Back in January, I vowed to not read any more books that were compared to Catcher in the Rye. Well, Catcher in the Rye is just about the only book that The Raw Shark Texts has not been compared to. I left my copy of the book at home tonight, but the cover and the inside first few pages is awash with praise, most of it by way of comparisons to (from memory alone): The Matrix, Memento, Borges, Auster, Melville, Jaws, Douglas Adams, the Da Vinci Code, Murakami, Lewis Carroll… the list, truly, is almost to the point of the absurd.
But while the comparisons between Bad Monkeys/Prep and Catcher are clumsy at best and a farce at worst, nearly all of the above comparisons to the Raw Shark Texts are, at least, plausible.
A better reviewer might be able to pinpoint where the genre emerged—the genre of “main character wakes up and has no idea who he/she is and appears to be suffering from nearly complete amnesia.” I cannot. I trace my exposure to said genre to the film Memento, the 2000 psychological thriller featuring an underrated Guy Pearce. Amnesia is not a requirement of this genre; the protagonist must only have a tenuous grasp on reality, a sense that what he or she knows of his or her life may or may not be the “truth” (hence the comparisons to The Matrix, and even to the recent Sci Fi Channel production, Tin Man).
Eric Sanderson wakes in an apartment that he soon finds is his own. He knows his name only from the driver’s license in his pocket. Leaning against the front door is an envelope addressed to him; he opens it and finds a letter directing him to call a Dr. Randle. Dr. Randle explains that Eric is experiencing a dissociative disorder. This is, according to Randle, the eleventh time Eric has completely lost his memory. It all began three years ago when he and his girlfriend, Clio Ames, were vacationing in the Greek Islands.
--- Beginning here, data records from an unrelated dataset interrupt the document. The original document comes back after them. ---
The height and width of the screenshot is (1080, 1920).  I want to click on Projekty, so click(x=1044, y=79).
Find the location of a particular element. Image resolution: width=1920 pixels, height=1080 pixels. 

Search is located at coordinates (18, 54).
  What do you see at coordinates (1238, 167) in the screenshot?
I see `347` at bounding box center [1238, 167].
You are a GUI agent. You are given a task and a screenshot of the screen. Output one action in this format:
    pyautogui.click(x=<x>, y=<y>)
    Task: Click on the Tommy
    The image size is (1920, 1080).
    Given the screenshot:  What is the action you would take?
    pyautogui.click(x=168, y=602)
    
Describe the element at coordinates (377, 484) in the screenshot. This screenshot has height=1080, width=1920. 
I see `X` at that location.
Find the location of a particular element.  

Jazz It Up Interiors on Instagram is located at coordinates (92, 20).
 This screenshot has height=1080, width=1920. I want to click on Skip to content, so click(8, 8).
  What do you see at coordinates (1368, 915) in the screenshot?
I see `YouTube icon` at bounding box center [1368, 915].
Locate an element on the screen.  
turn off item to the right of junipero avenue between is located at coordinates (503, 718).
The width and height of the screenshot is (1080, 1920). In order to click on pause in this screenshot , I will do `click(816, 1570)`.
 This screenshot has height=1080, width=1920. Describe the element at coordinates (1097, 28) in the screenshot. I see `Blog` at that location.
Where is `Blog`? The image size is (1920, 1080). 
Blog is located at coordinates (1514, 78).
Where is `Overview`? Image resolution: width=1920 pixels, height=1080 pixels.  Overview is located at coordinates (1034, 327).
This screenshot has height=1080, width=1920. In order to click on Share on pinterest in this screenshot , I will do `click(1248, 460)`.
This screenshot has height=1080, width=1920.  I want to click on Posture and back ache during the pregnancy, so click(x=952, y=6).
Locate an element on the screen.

Clio died in a mysterious accident and these episodes are how Eric has been dealing with his grief.
Simple enough, perhaps, until the protagonist Eric begins to receive cryptic daily correspondence from “the First Eric Sanderson,” correspondence that hints to the current Eric’s lack of safety and to a much deeper plot involving “conceptual fish”—creatures that inhabit a surreal alternate existence—the largest and most menacing of which, the Ludovician, has repeatedly devoured Eric’s memories.
I’m still processing my reaction to this book. I read it voraciously in a matter of two days, despite its length. That’s a good sign. As I read it, I thought “I’ve read this before and I’ve read it better,” but I honestly can’t say where or how. I do know that the tragic end of the book hit me like a stiletto to the gut. I read and reread the last two pages to try to find something hopeful or peaceful to cling to. I didn’t find it. And still, two days later, I still feel a bit despondent about it.
It was the snippets of flashback that really got to me. The current Eric Sanderson’s life didn’t affect me to the same degree that the shadows of his true life shook me. Likewise the real-time love story that emerges is far less moving and passionate than the slivers of the love story between the lost Eric and the doomed Clio.
Apparently The Raw Shark Texts was huge in England (whenever I say something like that I am reminded of Matt Dillon in the 1992 movie Singles, talking about his pathetic Seattle grunge band, Citizen Dick, “We’re huge in Belgium, man.”). But my jury is still out on this book. I can say without a doubt that I liked it but that it wasn’t quite worthy of the gushing blurby praise on its cover. It wasn’t as groundbreaking as the critics professed it was, but it broke a little tiny something inside of me. I miss the book, and that’s something.